A significant contingent of St. Camillus parishioners is from the Democratic Republic of Congo. Im writing to you to let you know how important it is for me and my parishioners to ensure that we as consumers would be able to determine that the electronic products that we use are not made with minerals that fuel the tragic conflict in DRC. We are most concerned about the friends and relatives of our parishioners who are still back in Congo, many of whom are threatened by the ongoing devastation that still has its grip over this beautiful land and its people.
My parish worked hard for passage of the Conflict Minerals Amendment, which is part of the Dodd Frank Act. We were so pleased that it passed as strong a piece of legislation as it is. We are concerned that such progress not be watered down at this time when it is scheduled for implementation. We are confident that you are as concerned as we are and will see to strong regulations for carrying out the legislation, which will begin to address some of the root causes of this horrific crisis. It would be a great disappointment to the people of Congo if those who tried to block or at least weaken the legislation while it was before the Congress get their way now.
We are particularly interested that the regulations spell out specifically what companies must do to verify whether any of their minerals they use benefit armed groups in Congo. Transparency regarding supplies from mine to company is the most essential ingredient of these regulations. It is essential that regulations mandate companies to label their products as DRC conflict-free. This information should, of course, be easily available to the public. The regulations should also require all companies and all conflict minerals be involved in complying with all reporting requirements at a very near term set timeline as soon as reporting requirements are published.

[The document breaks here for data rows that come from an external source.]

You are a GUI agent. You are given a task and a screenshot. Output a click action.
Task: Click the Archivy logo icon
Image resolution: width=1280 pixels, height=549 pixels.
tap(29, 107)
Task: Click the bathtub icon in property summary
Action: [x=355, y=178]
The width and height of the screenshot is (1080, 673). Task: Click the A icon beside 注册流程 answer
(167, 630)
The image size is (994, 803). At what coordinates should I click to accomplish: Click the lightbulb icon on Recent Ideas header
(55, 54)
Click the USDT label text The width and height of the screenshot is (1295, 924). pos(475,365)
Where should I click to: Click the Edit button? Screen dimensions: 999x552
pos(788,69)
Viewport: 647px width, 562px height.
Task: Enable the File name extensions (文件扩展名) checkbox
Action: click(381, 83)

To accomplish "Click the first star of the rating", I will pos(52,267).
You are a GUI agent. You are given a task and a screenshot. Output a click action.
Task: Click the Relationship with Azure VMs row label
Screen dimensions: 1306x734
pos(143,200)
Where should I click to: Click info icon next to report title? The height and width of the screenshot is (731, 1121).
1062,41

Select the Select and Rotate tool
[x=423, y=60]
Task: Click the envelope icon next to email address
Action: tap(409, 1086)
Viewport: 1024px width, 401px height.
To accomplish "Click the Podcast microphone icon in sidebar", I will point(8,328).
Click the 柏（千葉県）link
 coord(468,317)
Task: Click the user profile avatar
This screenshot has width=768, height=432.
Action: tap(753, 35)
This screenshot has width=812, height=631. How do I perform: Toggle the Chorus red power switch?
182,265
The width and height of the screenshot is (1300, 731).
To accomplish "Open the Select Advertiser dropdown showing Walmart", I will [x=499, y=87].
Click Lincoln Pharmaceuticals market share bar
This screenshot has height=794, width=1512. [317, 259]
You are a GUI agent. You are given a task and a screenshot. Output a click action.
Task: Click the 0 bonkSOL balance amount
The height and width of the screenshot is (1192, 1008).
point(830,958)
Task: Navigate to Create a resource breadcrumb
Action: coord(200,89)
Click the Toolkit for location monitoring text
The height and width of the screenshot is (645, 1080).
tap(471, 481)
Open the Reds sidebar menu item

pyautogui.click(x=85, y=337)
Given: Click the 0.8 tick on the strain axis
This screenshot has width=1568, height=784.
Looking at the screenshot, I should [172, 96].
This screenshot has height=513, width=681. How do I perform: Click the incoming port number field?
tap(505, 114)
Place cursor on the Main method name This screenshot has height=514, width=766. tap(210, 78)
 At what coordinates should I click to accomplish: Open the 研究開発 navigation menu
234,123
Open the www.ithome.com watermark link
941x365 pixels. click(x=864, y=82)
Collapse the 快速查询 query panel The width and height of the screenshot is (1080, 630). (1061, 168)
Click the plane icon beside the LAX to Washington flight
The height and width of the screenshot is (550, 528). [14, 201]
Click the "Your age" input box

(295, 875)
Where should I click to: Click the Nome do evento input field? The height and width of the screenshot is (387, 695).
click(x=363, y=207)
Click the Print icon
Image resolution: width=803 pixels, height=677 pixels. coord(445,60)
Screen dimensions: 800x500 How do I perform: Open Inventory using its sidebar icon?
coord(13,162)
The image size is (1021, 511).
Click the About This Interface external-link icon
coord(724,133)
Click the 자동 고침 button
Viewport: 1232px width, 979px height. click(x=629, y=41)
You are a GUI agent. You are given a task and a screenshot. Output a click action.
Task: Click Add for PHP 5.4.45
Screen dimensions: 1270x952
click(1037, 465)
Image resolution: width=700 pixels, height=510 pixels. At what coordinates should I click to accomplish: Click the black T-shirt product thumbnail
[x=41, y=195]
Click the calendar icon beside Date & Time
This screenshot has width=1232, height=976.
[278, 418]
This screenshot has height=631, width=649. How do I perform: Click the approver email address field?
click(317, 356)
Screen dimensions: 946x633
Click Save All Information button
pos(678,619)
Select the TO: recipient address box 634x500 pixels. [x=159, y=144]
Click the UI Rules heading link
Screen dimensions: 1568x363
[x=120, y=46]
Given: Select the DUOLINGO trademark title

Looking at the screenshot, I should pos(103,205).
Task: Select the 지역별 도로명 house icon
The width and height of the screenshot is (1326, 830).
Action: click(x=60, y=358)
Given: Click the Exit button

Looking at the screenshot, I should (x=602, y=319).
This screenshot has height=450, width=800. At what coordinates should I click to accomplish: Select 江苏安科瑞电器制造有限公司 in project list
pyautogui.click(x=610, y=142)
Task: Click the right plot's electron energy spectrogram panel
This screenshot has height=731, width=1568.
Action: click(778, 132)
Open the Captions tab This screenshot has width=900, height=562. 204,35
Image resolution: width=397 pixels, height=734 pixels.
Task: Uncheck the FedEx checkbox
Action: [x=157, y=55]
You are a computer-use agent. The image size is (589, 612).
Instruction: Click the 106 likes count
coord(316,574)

Over five million Congolese have been killed within the last ten years and an estimated 400,000 women and girls in the eastern part of DRC have been brutally raped. Much of the instability, displacement, conflict, and sexual violence in that country is financed by armed groups control over lucrative mines and mineral trade routes. One of several such conflict minerals is coltan, a critical component for the production of cell phones, laptops, and other electronics.
A few months ago, St. Camillus Church carried out a major education campaign among 5,000 members of our multicultural parish and the school, raising awareness about the silent genocide going on in the DRC and urging people to spread the word about it, raise money for the victims, and advocate for justice.
Animated by the passionate appeals from the Congolese members of our faith community, St. Camillus has raised almost $25,000 to help the rape victims and orphans in the DRC. Furthermore, we organized a high-level and very successful panel discussion: DRC- From Despair to Hope, which galvanized our parishioners to be more proactive in engaging our elected officials in this issue.
We are sure that you are as concerned as we are about the people suffering in the Congo and look forward to strong regulations consistent with the original legislation.
Fr. Jacek Orzechowski, OFM
St. Camillus Parish
1600 St. Camillus Drive
Silver Spring, MD 20903
P.S. We will be relieved that these important regulations will help us justify our use of cell phones, which often contain coltan from Congo.